Statistics

We interpret large amounts of information on a daily basis, more or less consciously. The media has become relatively sophisticated at using graphs and ratios to reduce large amounts of data down to understandable information. The part of statistics that describes data with estimates and graphs is called descriptive statistics.

Using descriptive statistics is often not an option, but a necessity. When you join a company, you will probably have to handle large amounts of data in the form of a spreadsheet, such as an Excel spreadsheet. Whether it’s financial ratios or pure data, analysis is basically subordinate. The aim is to reduce the data to essential information and present it in an intelligible way.

  • Descriptive statistics involves reducing data to essential information and presenting it in an intelligible way.

Please note that the calculations we perform in this section can all be made with the Statlearn program.

How to find point estimates

As we said in the section titled The ABCs of Statistics, statistics draws a distinction between point estimates and population parameters. Just as words can describe the features of a face, point estimates and population parameters can describe the characteristics of a sample or population. This is not particularly relevant if you’re working with small amounts of data, but if you’re sitting down with 30,000 rows of data in a spreadsheet and tracking defects, point estimates give you quick and valuable insights.

Suppose you work as an equity analyst at a Danish bank. You have been asked to conduct a risk analysis for three shares. The aim is to investigate how stock prices for Microsoft, Nike and Danisco, respectively, have developed in the period spanning January to July of 2008. The results of the analysis must be used to advise a client who wants a share with a low risk profile.

Let us take a quick look at the equity prices in Table 2. We can readily see that all shares have shown some degree of variation during this period.
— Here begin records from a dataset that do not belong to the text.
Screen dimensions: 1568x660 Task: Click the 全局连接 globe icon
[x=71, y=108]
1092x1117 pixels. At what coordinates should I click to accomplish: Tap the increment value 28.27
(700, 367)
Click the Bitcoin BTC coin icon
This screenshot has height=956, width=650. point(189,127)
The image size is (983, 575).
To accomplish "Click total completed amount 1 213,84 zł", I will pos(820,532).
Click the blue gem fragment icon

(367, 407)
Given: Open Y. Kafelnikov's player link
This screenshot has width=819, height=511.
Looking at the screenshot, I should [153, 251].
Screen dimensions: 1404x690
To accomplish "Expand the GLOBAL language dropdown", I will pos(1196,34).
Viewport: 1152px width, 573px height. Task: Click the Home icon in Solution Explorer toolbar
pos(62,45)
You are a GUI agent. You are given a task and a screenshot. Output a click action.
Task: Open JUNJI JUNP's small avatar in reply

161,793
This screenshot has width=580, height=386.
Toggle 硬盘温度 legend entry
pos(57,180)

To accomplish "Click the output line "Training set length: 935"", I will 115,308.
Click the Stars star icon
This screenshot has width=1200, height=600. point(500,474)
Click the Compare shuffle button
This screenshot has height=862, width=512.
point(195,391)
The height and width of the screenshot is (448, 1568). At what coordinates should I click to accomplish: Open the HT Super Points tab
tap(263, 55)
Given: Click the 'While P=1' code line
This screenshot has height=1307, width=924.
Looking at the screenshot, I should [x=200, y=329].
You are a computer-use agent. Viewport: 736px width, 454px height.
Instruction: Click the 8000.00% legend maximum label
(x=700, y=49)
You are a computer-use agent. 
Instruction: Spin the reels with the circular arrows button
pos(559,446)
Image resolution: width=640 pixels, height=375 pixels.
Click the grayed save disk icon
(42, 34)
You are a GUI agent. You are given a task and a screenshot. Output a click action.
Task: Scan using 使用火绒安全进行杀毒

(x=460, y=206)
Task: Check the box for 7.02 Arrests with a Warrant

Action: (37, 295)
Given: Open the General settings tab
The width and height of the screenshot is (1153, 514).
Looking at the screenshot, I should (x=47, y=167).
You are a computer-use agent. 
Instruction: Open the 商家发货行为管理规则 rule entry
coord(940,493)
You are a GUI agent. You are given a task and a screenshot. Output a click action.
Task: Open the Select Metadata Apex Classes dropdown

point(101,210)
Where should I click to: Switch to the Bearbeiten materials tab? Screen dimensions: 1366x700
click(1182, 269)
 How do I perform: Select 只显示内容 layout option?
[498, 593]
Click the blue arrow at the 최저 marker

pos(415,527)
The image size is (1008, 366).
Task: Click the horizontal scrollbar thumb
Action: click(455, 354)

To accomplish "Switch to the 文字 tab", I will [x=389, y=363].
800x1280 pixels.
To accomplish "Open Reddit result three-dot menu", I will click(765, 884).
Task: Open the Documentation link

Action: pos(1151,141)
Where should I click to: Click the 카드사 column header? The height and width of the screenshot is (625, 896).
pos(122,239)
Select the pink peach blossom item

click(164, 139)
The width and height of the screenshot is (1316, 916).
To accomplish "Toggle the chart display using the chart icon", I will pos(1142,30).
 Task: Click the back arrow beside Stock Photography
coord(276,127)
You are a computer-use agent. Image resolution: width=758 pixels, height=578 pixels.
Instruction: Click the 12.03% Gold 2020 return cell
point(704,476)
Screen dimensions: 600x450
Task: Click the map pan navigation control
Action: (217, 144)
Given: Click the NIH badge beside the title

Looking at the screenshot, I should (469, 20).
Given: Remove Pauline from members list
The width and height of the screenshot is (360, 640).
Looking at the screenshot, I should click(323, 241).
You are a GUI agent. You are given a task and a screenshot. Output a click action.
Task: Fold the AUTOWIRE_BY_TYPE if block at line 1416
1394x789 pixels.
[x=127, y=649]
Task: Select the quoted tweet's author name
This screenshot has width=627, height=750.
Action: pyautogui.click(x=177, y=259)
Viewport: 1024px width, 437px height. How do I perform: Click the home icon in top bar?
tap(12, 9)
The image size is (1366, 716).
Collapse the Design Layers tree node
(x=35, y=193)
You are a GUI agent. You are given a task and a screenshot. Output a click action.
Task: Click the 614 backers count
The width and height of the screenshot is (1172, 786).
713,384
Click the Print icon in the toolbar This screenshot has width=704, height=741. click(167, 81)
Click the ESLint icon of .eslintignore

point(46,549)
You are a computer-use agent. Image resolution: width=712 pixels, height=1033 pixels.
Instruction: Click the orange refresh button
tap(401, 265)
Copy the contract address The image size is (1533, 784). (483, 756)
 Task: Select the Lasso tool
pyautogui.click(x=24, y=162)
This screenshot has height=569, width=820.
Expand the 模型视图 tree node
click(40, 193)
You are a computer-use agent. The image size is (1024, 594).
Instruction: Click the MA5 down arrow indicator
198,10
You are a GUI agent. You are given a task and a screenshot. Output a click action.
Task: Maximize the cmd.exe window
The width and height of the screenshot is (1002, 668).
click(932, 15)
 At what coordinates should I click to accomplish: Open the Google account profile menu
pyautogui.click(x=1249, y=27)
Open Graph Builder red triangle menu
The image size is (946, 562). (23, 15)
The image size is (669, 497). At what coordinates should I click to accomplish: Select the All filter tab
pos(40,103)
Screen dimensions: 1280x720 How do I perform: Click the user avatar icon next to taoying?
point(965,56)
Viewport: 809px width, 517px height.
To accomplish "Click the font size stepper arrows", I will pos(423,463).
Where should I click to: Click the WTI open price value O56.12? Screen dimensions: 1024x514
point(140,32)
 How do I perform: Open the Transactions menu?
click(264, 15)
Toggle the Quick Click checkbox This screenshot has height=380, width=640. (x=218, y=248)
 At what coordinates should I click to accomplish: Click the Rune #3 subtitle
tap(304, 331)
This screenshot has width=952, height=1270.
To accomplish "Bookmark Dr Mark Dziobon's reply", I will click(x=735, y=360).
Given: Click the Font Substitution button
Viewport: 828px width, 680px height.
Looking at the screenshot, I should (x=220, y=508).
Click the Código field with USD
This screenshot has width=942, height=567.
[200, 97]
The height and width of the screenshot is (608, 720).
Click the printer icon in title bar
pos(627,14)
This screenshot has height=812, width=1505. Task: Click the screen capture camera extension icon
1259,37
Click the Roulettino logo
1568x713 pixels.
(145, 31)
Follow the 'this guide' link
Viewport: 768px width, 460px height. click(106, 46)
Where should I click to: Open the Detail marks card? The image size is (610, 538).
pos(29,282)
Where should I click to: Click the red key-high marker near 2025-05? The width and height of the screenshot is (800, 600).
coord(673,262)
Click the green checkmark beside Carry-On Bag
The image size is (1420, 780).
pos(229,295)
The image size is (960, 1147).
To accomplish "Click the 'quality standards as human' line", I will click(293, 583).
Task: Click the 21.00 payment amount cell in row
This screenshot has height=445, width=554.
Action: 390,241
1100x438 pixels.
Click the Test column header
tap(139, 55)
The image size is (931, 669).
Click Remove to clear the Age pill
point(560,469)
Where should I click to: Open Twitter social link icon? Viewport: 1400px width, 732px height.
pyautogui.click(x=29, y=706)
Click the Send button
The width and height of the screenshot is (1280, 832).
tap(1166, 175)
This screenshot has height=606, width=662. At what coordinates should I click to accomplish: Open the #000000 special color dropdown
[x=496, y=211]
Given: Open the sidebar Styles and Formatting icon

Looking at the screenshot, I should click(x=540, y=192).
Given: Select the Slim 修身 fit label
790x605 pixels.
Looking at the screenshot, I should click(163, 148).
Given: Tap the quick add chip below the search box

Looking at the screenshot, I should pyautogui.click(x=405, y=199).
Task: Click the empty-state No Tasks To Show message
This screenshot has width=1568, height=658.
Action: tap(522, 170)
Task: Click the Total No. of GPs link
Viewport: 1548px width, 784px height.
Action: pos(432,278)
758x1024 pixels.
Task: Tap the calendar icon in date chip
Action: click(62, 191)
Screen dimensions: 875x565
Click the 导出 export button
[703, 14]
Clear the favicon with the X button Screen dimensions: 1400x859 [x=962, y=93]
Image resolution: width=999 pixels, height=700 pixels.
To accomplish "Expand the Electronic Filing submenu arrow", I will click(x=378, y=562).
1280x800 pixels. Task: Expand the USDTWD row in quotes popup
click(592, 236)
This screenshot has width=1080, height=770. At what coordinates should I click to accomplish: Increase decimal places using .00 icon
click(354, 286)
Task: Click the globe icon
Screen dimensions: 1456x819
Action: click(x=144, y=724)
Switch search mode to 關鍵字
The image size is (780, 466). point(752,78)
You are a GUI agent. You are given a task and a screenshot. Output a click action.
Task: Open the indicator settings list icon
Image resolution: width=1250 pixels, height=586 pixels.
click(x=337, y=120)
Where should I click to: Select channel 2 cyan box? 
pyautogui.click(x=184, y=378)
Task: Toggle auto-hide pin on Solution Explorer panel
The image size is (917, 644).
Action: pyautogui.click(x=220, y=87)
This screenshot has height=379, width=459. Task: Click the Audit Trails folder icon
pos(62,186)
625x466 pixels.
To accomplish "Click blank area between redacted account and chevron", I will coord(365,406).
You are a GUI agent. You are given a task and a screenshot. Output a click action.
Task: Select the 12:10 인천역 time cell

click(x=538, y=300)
Should we dig deeper and identify the shares that experienced the largest price fluctuations, and were thus the most risky, it would become a little more difficult to assess risk by simply reading the numbers in the table.

To develop a basis for the comparison of these three shares, we can start by calculating the average price. The average is also called the expected value. The expected value is a measure of the central value in the dataset, hence the term “mean.”

Selecting the Average or Median

An average should be used with the caveat that data need to be part of a relatively normal distribution, as shown in distribution A. In chapter 5, we will elaborate on the importance of normal distributions. So far, we can just note that data may be distributed differently, as shown in Figure 2.

If the distribution of data leans either to the right or left, as in B and C, this suggests that individual items deviate significantly from one another, indicating a skew. In those cases, the median is a more representative measure than the average.

The median is the value of the middle item in a data set sorted from lowest to highest value. In contrast to the average, the median is not influenced by extreme items, as it represents the value of the item in the middle of the data set. The median is not affected by the extraordinarily high or low values that characterize skewed distributions.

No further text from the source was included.